EXERCISE DESCRIPTION> Quote exactly and only this range of lines in the data below: the line that holds "Free Classified in Kolkata (84, 2430)" to the line that holds "Free Classified in Varanasi (85, 2504)", both included.

Items from a dataset
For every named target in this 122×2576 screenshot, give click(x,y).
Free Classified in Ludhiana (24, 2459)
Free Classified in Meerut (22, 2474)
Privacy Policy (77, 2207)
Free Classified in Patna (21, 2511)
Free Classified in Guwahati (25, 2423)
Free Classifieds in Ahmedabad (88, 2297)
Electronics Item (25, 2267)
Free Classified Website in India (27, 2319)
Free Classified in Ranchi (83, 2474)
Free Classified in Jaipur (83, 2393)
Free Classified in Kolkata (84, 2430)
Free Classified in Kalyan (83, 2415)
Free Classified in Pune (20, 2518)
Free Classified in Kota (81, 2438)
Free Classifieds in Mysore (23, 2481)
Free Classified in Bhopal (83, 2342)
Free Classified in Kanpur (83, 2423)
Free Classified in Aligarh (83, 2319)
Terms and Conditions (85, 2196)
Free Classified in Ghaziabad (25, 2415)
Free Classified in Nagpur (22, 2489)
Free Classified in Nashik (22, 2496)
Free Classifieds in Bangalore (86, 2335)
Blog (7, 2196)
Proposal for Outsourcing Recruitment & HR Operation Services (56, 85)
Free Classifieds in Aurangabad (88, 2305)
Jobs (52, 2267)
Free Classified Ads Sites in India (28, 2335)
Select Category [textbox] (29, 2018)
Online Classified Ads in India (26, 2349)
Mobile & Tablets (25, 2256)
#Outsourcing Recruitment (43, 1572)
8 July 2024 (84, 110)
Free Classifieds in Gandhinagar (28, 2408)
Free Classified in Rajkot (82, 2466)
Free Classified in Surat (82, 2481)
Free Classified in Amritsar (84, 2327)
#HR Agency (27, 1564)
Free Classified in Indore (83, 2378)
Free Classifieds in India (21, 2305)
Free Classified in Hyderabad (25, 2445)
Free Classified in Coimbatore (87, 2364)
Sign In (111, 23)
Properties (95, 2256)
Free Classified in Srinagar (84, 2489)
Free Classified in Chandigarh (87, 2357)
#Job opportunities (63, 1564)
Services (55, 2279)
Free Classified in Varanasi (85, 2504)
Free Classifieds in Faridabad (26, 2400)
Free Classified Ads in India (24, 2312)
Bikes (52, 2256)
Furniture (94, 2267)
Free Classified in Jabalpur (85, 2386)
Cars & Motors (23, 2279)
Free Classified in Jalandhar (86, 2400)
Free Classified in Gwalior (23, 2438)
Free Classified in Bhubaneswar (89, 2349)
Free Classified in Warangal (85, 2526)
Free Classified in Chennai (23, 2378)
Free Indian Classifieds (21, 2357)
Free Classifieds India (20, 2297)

RESULT FOR THIS TASK>
Free Classified in Kolkata (84, 2430)
Free Classified in Kalyan (83, 2415)
Free Classified in Pune (20, 2518)
Free Classified in Kota (81, 2438)
Free Classifieds in Mysore (23, 2481)
Free Classified in Bhopal (83, 2342)
Free Classified in Kanpur (83, 2423)
Free Classified in Aligarh (83, 2319)
Terms and Conditions (85, 2196)
Free Classified in Ghaziabad (25, 2415)
Free Classified in Nagpur (22, 2489)
Free Classified in Nashik (22, 2496)
Free Classifieds in Bangalore (86, 2335)
Blog (7, 2196)
Proposal for Outsourcing Recruitment & HR Operation Services (56, 85)
Free Classifieds in Aurangabad (88, 2305)
Jobs (52, 2267)
Free Classified Ads Sites in India (28, 2335)
Select Category [textbox] (29, 2018)
Online Classified Ads in India (26, 2349)
Mobile & Tablets (25, 2256)
#Outsourcing Recruitment (43, 1572)
8 July 2024 (84, 110)
Free Classifieds in Gandhinagar (28, 2408)
Free Classified in Rajkot (82, 2466)
Free Classified in Surat (82, 2481)
Free Classified in Amritsar (84, 2327)
#HR Agency (27, 1564)
Free Classified in Indore (83, 2378)
Free Classifieds in India (21, 2305)
Free Classified in Hyderabad (25, 2445)
Free Classified in Coimbatore (87, 2364)
Sign In (111, 23)
Properties (95, 2256)
Free Classified in Srinagar (84, 2489)
Free Classified in Chandigarh (87, 2357)
#Job opportunities (63, 1564)
Services (55, 2279)
Free Classified in Varanasi (85, 2504)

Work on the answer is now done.